● **Assignment**: Your answer should be the lines below from the one holding "Open the 设计 (Design) palette panel" through the one holding "Screen dimensions: 600x372", copied exactly and with nothing else.

● **Excerpted records**:

**********

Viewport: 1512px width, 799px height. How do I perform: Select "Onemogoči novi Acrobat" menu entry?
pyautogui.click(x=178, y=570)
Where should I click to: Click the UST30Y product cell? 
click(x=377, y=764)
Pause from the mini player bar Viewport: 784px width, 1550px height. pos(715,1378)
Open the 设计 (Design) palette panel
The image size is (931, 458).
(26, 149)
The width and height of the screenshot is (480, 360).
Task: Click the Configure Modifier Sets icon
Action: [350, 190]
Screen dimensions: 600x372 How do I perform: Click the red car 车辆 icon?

**********

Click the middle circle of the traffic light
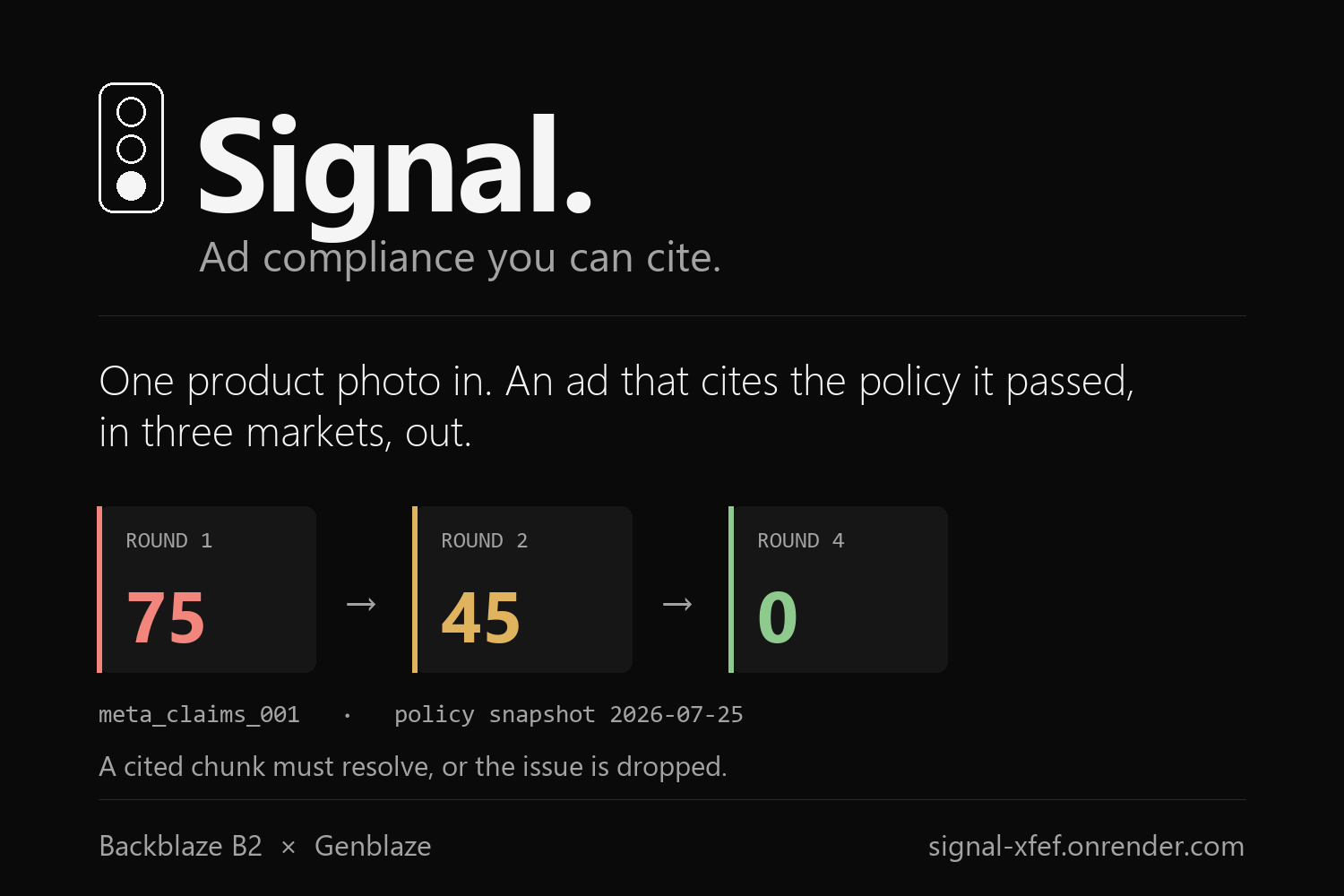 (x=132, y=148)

**********

● **Your solution**:
Open the 设计 (Design) palette panel
The image size is (931, 458).
(26, 149)
The width and height of the screenshot is (480, 360).
Task: Click the Configure Modifier Sets icon
Action: [350, 190]
Screen dimensions: 600x372 How do I perform: Click the red car 车辆 icon?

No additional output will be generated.